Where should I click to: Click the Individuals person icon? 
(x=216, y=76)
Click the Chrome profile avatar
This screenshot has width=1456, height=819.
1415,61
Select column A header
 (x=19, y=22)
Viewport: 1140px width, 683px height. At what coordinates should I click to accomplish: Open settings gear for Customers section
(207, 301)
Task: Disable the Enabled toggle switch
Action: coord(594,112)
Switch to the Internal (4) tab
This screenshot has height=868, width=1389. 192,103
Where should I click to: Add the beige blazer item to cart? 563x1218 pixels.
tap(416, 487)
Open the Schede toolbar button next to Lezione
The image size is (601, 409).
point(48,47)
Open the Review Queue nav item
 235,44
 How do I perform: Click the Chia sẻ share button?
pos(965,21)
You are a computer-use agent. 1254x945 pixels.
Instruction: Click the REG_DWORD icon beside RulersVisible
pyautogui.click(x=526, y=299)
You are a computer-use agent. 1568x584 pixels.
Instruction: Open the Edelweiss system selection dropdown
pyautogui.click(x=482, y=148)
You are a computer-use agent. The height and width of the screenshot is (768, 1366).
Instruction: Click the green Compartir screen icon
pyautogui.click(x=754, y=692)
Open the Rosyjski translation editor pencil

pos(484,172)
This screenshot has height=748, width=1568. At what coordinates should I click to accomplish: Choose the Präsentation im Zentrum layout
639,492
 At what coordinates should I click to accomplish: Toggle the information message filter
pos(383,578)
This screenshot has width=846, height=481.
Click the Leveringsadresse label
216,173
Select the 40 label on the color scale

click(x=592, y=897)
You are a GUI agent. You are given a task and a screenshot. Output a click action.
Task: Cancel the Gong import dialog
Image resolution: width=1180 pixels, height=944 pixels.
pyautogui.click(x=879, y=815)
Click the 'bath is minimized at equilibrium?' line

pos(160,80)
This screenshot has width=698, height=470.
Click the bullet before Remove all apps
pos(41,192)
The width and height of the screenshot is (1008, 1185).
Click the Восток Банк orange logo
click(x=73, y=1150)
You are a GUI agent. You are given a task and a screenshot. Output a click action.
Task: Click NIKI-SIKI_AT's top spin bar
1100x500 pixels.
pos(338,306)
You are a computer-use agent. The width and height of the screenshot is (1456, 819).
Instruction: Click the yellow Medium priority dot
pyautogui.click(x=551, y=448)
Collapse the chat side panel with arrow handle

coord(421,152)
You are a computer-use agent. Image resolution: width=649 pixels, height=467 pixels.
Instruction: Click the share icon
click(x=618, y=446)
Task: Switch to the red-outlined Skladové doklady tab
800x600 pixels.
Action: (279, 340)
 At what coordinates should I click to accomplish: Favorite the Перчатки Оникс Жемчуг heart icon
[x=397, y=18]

What is asked: In the entries from the line with "You are a computer-use agent. 1568x584" to the line with "click(x=592, y=897)", swap every "Instruction" for "Task" and change nothing else. Return only those lines.

Task solution:
You are a computer-use agent. 1568x584 pixels.
Task: Open the Edelweiss system selection dropdown
pyautogui.click(x=482, y=148)
You are a computer-use agent. The height and width of the screenshot is (768, 1366).
Task: Click the green Compartir screen icon
pyautogui.click(x=754, y=692)
Open the Rosyjski translation editor pencil

pos(484,172)
This screenshot has height=748, width=1568. At what coordinates should I click to accomplish: Choose the Präsentation im Zentrum layout
639,492
 At what coordinates should I click to accomplish: Toggle the information message filter
pos(383,578)
This screenshot has width=846, height=481.
Click the Leveringsadresse label
216,173
Select the 40 label on the color scale

click(x=592, y=897)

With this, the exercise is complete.